Sebagai tindakan tegas, pimpinan DSDA Jabar segera menggelar apel khusus guna memperingatkan seluruh jajaran mengenai risiko disiplin berat. Langkah ini diambil setelah BKD menyorot data laporan transaksi dari Pusat Pelaporan dan Analisis Transaksi Keuangan (PPATK).
"Jadi pertama sejak disampaikan data transaksi dari PPATK, disosialisasikan oleh BKD, kemudian tidak lama setelah itu, saya langsung apel khusus berkaitan dengan masalah judi online ini, karena ini masalah serius," ujar Dikky Achmad Sidik.

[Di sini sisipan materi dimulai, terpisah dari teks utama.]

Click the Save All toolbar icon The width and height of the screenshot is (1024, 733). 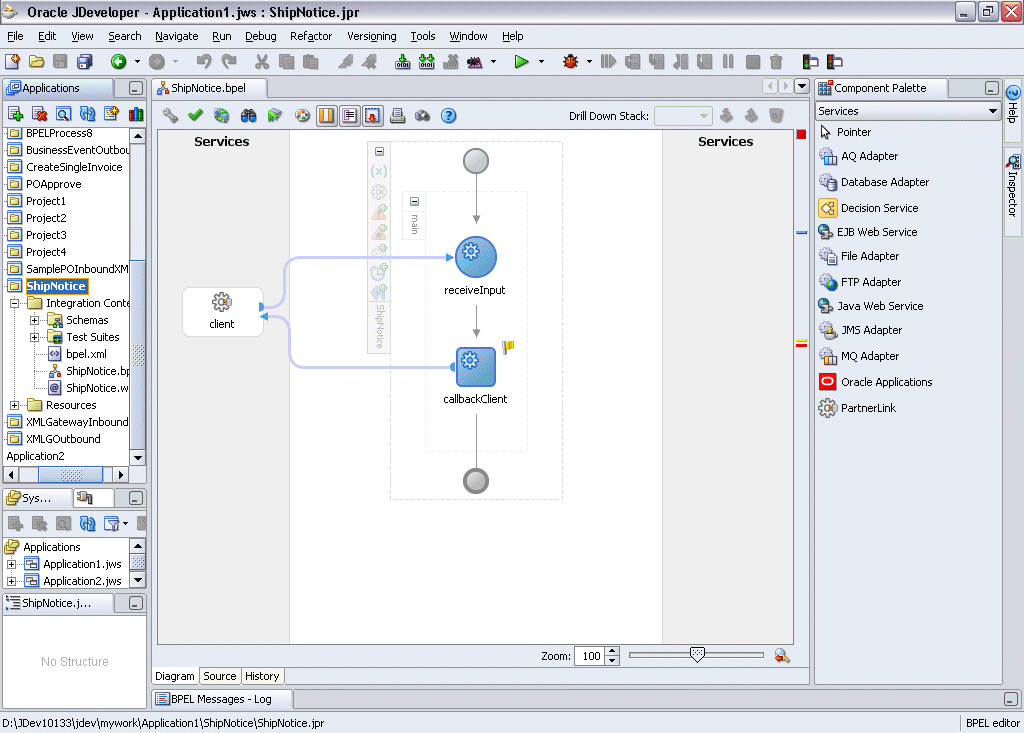(85, 62)
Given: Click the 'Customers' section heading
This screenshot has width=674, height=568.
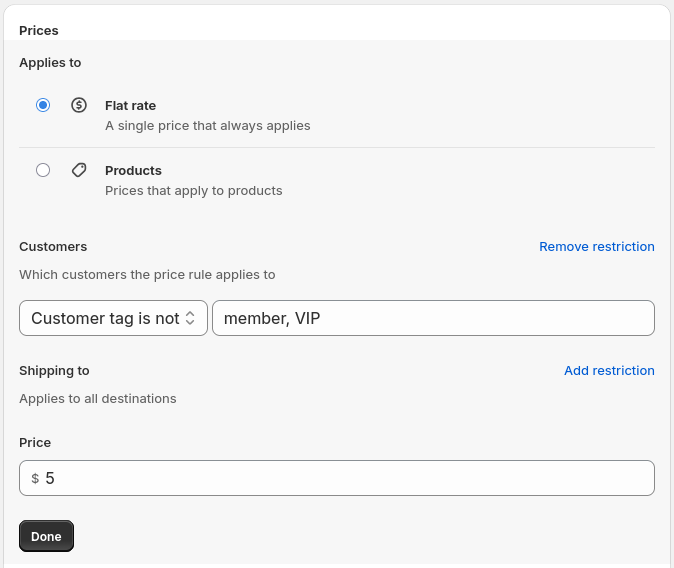Looking at the screenshot, I should point(53,246).
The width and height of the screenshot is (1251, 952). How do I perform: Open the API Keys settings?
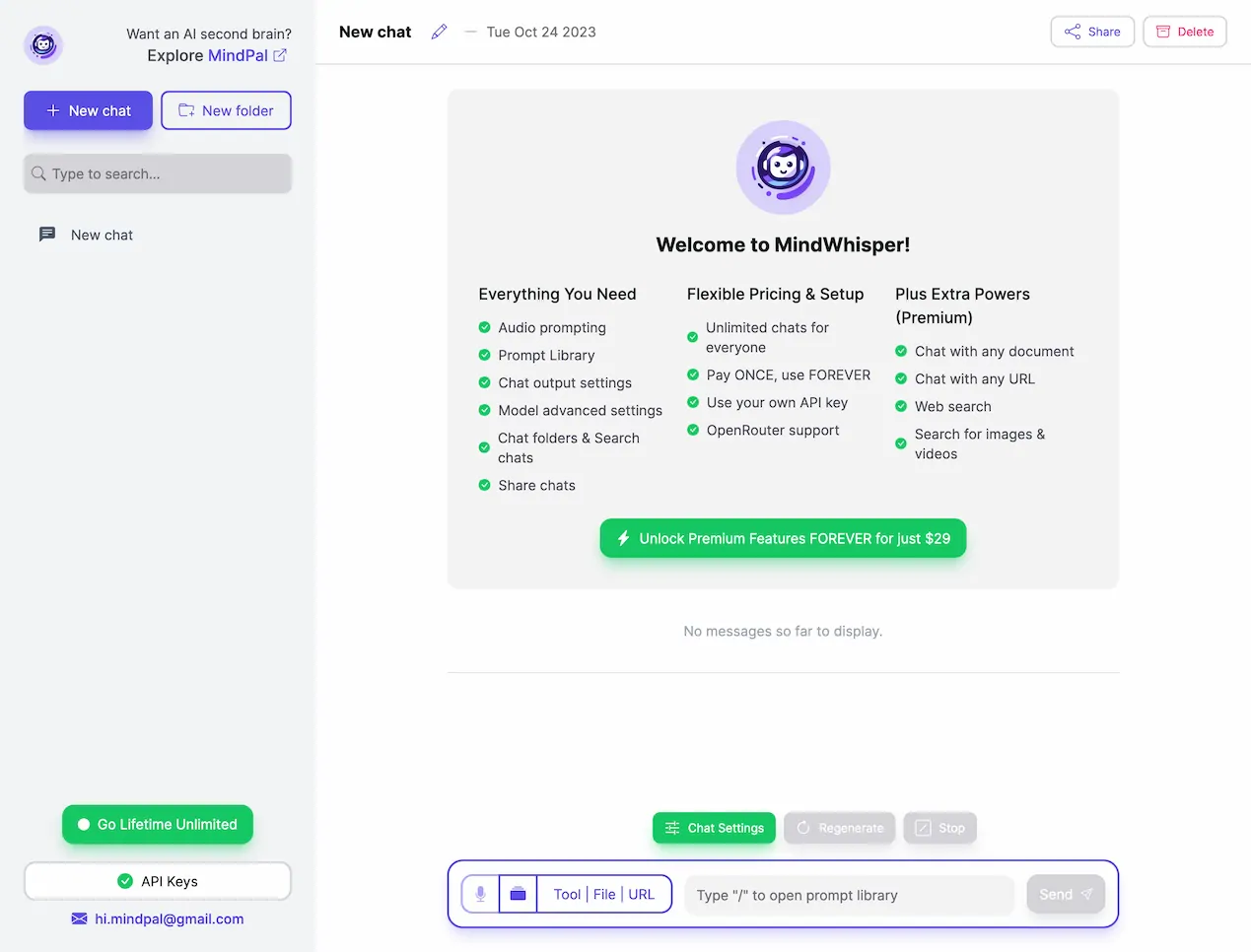[x=158, y=881]
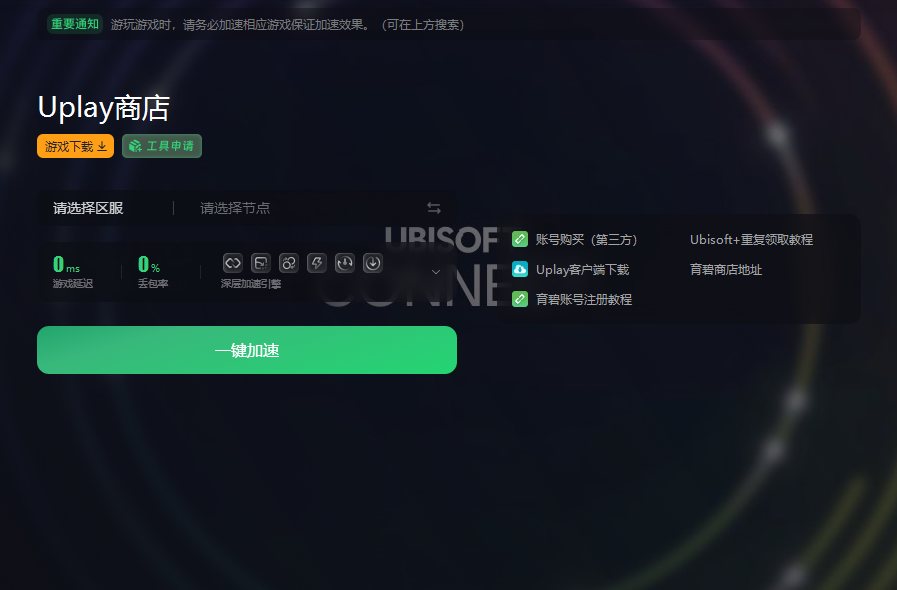
Task: Click the green icon beside 育碧账号注册教程
Action: (x=520, y=299)
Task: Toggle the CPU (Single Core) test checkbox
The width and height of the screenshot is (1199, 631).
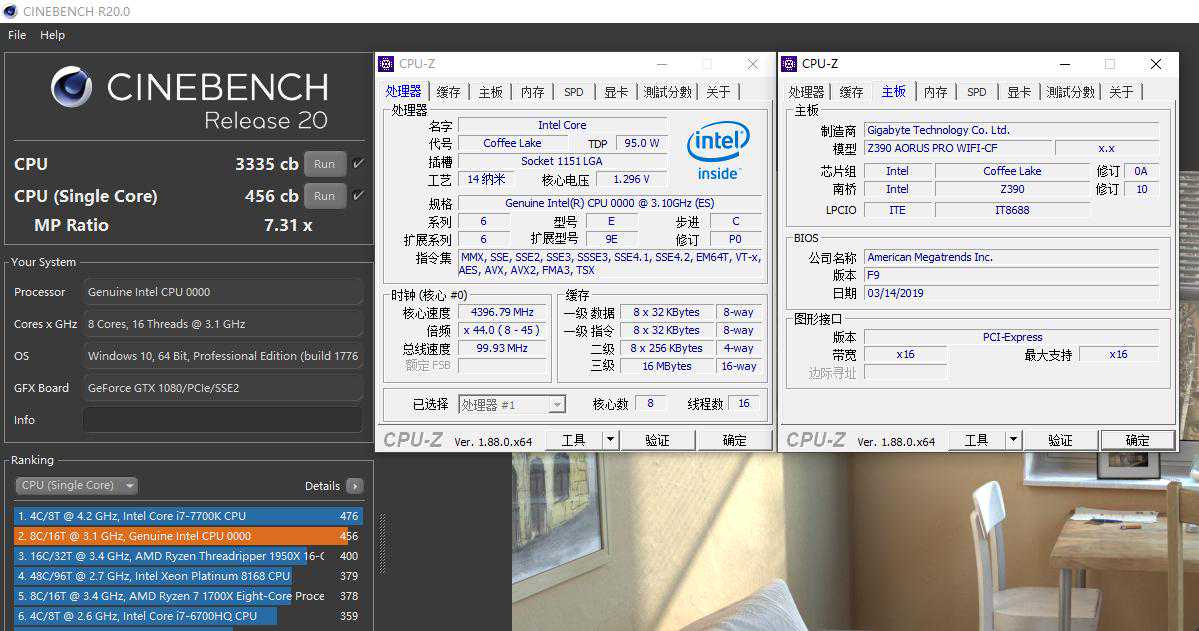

Dalam pengarahannya, larangan tegas disampaikan untuk segala bentuk perjudian, baik konvensional maupun daring. Pegawai ASN diingatkan pada Peraturan Pemerintah Nomor 94 Tahun 2021 tentang Disiplin PNS, sementara bagi pegawai PPPK, pelanggaran ini mengancam keberlanjutan kontrak kerja mereka.
"Saya katakan ini maka risikonya akan menjadi sangat riskan, apalagi terutama untuk P3K, saya katakan. Jadi karena otomatis karena perjanjian saya katakan, jika dipertimbangkan bisa saja kemudian diputus perjanjiannya seperti itu saya katakan di apel," kata Dikky Achmad Sidik.
Peringatan keras tersebut memberikan dampak psikologis yang signifikan di lingkungan dinas, terutama di kantor cabang dan UPTD. Banyak pegawai yang terindikasi merasa panik dan cemas akan nasib status kepegawaian mereka meski nama-nama terduga belum diumumkan secara terbuka.
"Ternyata dampak dari saya memimpin apel khusus tersebut dampaknya luar biasa. Jadi banyak yang sampai tidak bisa tidur yang melakukan ya. Jadi yang melakukan sampai tidak bisa tidur karena takut putus kontrak dan seterusnya," jelas Dikky Achmad Sidik.